───── Records for this exercise ─────

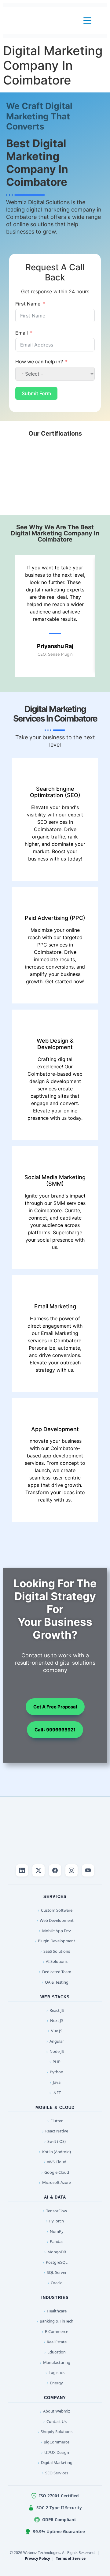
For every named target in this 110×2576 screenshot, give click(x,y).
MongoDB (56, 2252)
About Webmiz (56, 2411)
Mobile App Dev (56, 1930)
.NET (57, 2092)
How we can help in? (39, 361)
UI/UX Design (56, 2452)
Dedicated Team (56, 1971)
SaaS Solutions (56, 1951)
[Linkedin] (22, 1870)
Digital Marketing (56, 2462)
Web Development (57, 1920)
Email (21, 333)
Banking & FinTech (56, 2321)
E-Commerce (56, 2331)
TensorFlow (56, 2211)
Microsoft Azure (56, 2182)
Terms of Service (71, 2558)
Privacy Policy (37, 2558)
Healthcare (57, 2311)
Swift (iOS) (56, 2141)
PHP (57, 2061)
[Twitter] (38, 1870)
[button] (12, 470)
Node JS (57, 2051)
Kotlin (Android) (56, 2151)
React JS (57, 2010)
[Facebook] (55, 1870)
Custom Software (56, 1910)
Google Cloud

─────

Write the lines out again exactly, beginning at the line that contains "Banking & FinTech (56, 2321)" and stopping only at the final line of the listing above.

• _Response below_
Banking & FinTech (56, 2321)
E-Commerce (56, 2331)
TensorFlow (56, 2211)
Microsoft Azure (56, 2182)
Terms of Service (71, 2558)
Privacy Policy (37, 2558)
Healthcare (57, 2311)
Swift (iOS) (56, 2141)
PHP (57, 2061)
[Twitter] (38, 1870)
[button] (12, 470)
Node JS (57, 2051)
Kotlin (Android) (56, 2151)
React JS (57, 2010)
[Facebook] (55, 1870)
Custom Software (56, 1910)
Google Cloud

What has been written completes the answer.